The Tasmanian customer-owned bank cut its one and two-year fixed rates by 0.6 per cent, while its three-year fixed rate was slashed by 1.14 per cent.
Canstar finance expert Steve Mickenbecker said the savings on offer were the biggest seen yet.
“Bank of Us has come from nowhere in the rate rate to now be the market leader at 1.99 per cent,” Mr Mickenbecker said.
“The difference a rate below 2 per cent can make is huge.
“Switching from the average variable rate of 3.47 per cent to a 1.99 per cent fixed rate on an average $400,000 loan can put $313 per month, or over $3,700 a year, back in borrowers wallets.
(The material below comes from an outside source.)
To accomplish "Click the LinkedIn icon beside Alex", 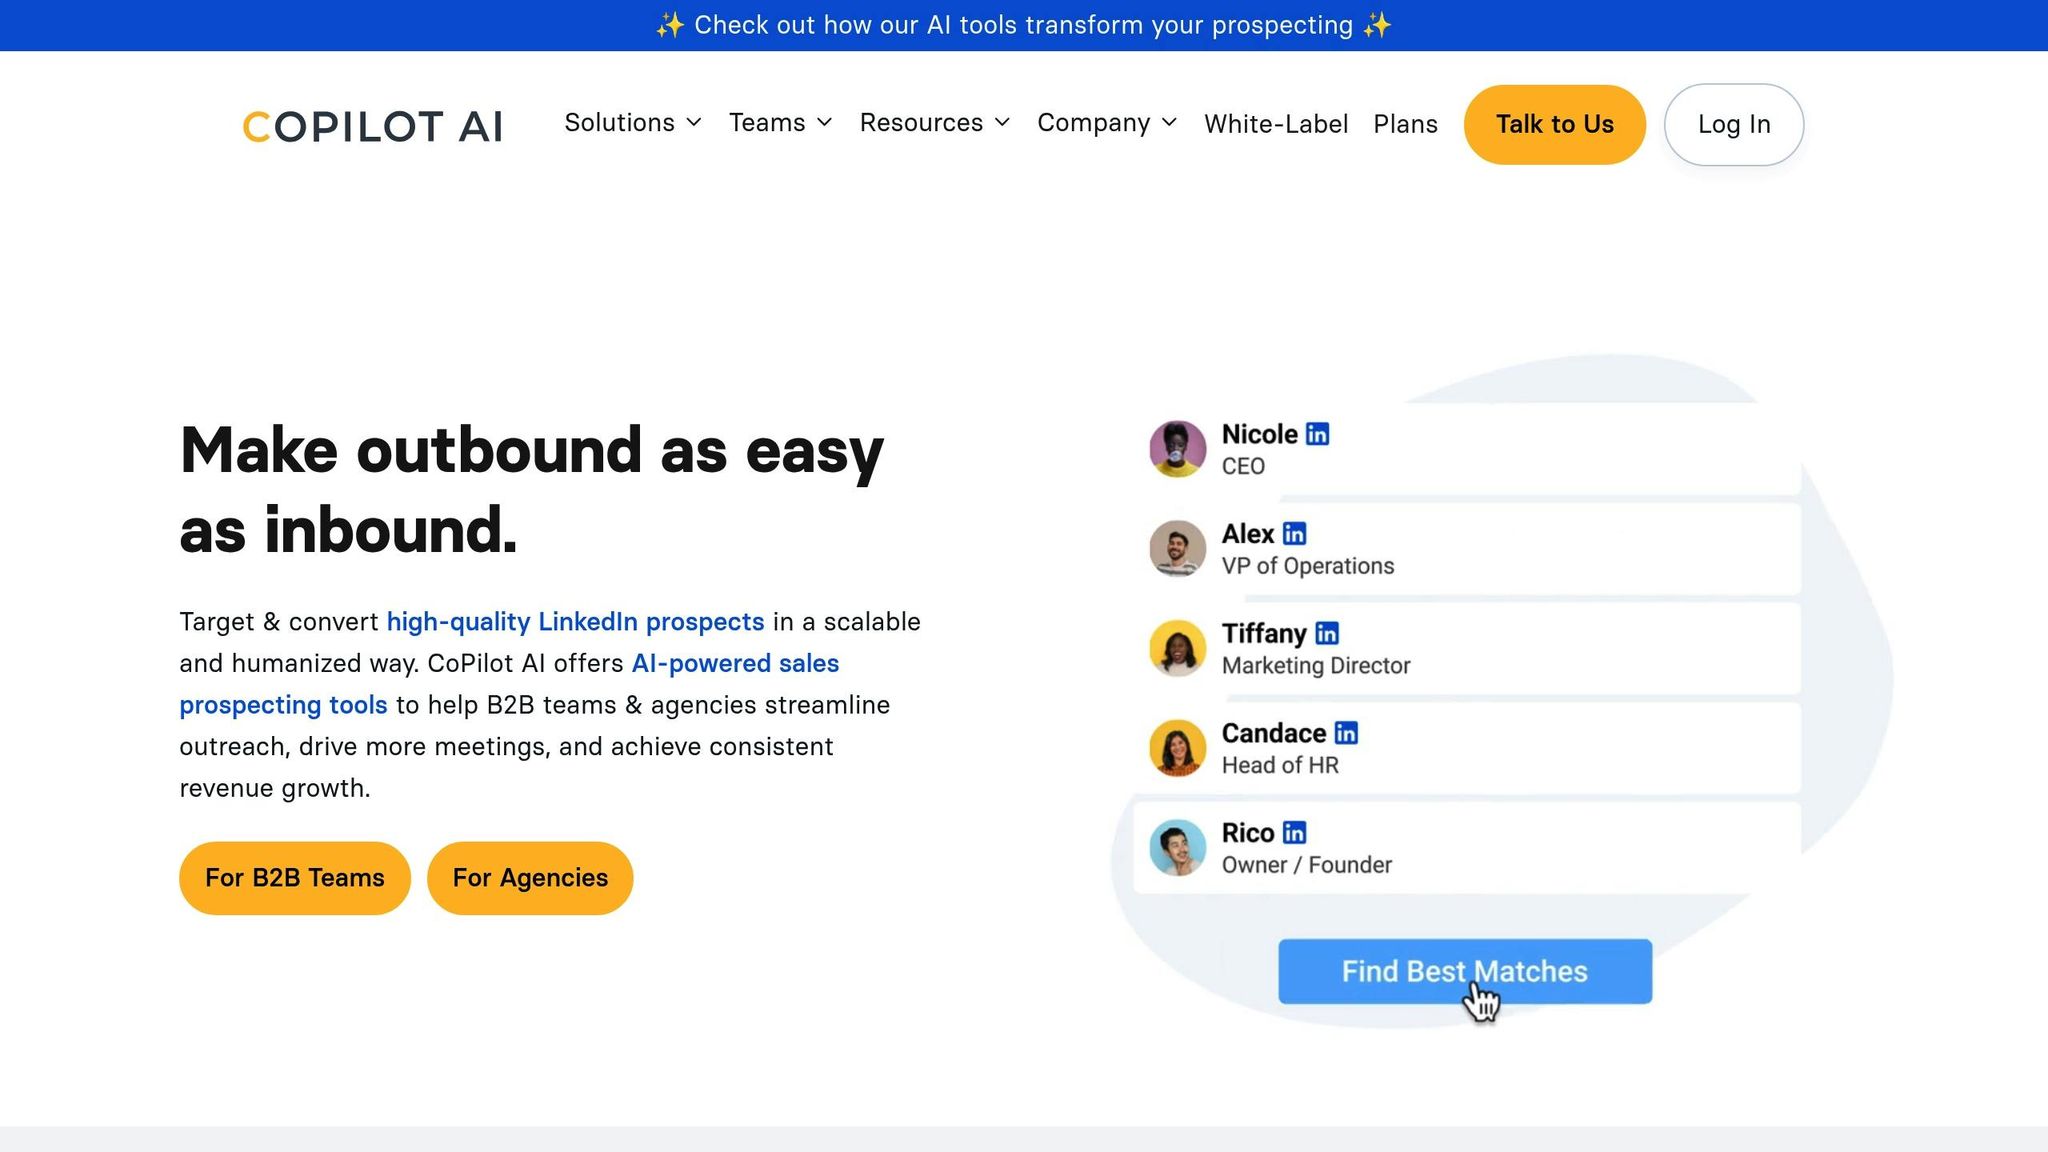I will click(1294, 534).
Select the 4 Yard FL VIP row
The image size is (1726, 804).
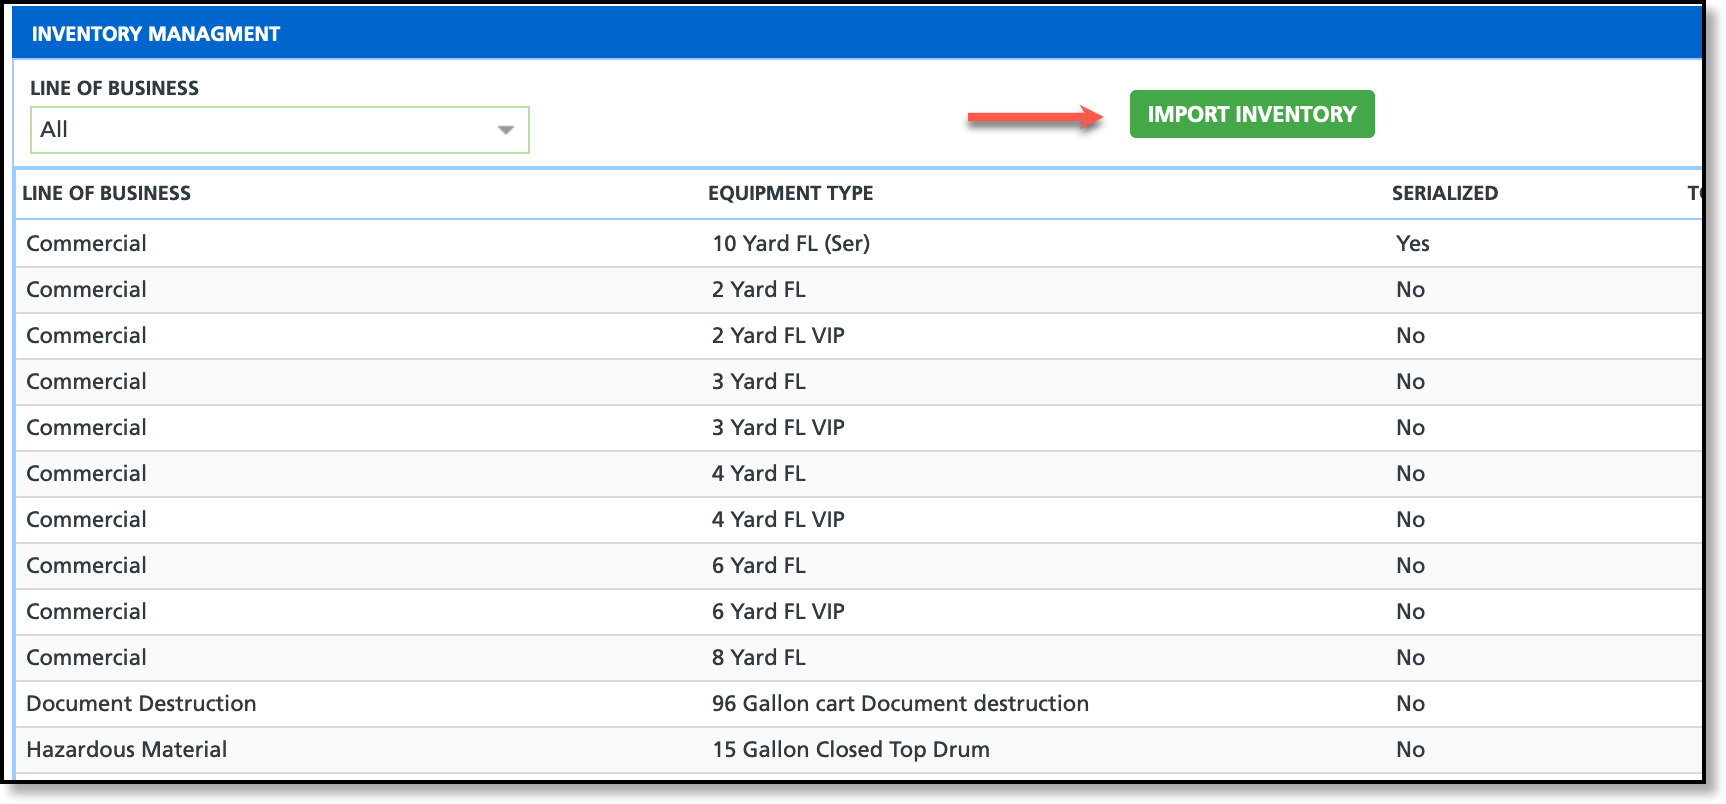click(x=859, y=519)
“It will be interesting to see how long it takes before variable rates catch up.”
Bank of Us’ cut follows four providers cutting variable rates for investors over the last week, and another three providers slashing fixed rates.
Canstar said the average variable interest rate for investors paying principal and interest was 3.85 per cent, while the lowest variable rate was 2.69 per cent.
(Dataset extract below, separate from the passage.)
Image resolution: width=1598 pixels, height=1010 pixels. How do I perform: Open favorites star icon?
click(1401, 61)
Last week, Freedom Lend introduced a new variable home loan rate special of 2.17 per cent, as competition between online lenders continues to ramp up.
That offer followed Reduce Home Loans reducing it’s variable rate to 2.19 per cent.
“It’s early days, but the property market signals of recent weeks are suggesting a softer landing than many have feared, and lenders are continuing to react with low interest rate records tumbling by the week,” Mr Mickenbecker said.
“Pricing for risk has become more and more prevalent in the market of late. Borrowers who have come through COVID-19 in sound financial shape are in a good position to refinance and take up these low rate offers.
“First home buyers and other borrowers with 20% equity can get a piece of the pie, with rates as low as 2.19%.
“Government incentives for construction and renovation will progressively kick in, and lenders will be chasing hard for their share of this market so we could see rates fall further.”